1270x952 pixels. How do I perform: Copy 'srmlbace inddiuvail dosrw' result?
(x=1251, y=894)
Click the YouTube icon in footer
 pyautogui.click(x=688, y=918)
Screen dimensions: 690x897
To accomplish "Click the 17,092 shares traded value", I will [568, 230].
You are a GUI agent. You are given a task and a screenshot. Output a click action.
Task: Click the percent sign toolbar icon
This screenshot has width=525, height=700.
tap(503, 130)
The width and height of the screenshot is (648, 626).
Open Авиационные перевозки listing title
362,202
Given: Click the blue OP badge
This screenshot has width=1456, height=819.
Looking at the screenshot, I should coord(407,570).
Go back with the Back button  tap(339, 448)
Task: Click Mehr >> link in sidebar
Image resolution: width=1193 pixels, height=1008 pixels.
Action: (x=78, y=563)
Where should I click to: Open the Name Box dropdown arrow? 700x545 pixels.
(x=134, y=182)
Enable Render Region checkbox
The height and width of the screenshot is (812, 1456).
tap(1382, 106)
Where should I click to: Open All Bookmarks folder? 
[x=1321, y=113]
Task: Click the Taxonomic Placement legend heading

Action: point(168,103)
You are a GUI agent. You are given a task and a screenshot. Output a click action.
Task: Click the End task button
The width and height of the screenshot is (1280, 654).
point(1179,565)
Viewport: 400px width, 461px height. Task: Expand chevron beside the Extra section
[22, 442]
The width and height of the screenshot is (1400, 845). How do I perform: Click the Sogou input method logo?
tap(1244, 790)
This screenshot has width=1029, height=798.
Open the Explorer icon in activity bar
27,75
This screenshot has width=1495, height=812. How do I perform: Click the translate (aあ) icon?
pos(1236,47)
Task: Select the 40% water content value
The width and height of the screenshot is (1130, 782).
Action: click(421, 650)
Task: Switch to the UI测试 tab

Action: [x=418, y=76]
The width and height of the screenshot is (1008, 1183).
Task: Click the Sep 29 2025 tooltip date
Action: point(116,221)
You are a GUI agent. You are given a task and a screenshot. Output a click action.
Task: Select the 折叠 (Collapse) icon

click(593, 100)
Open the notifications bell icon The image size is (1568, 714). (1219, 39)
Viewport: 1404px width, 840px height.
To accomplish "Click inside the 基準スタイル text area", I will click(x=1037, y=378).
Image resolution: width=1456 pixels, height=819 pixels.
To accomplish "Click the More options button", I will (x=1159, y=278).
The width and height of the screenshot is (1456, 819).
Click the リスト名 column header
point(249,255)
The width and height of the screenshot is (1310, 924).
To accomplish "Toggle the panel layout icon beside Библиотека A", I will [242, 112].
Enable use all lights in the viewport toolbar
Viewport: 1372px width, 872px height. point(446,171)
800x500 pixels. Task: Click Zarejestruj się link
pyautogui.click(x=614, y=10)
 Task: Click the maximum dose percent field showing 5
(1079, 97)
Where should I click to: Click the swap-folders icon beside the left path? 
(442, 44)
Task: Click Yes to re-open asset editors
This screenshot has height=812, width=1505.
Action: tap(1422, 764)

:::

From the items above, pick out each line containing the word "icon" and copy it in full.

Click the YouTube icon in footer
Task: Click the percent sign toolbar icon
Open the Explorer icon in activity bar
This screenshot has width=1495, height=812. How do I perform: Click the translate (aあ) icon?
Task: Select the 折叠 (Collapse) icon
Open the notifications bell icon The image size is (1568, 714). (1219, 39)
To accomplish "Toggle the panel layout icon beside Библиотека A", I will [242, 112].
Where should I click to: Click the swap-folders icon beside the left path? 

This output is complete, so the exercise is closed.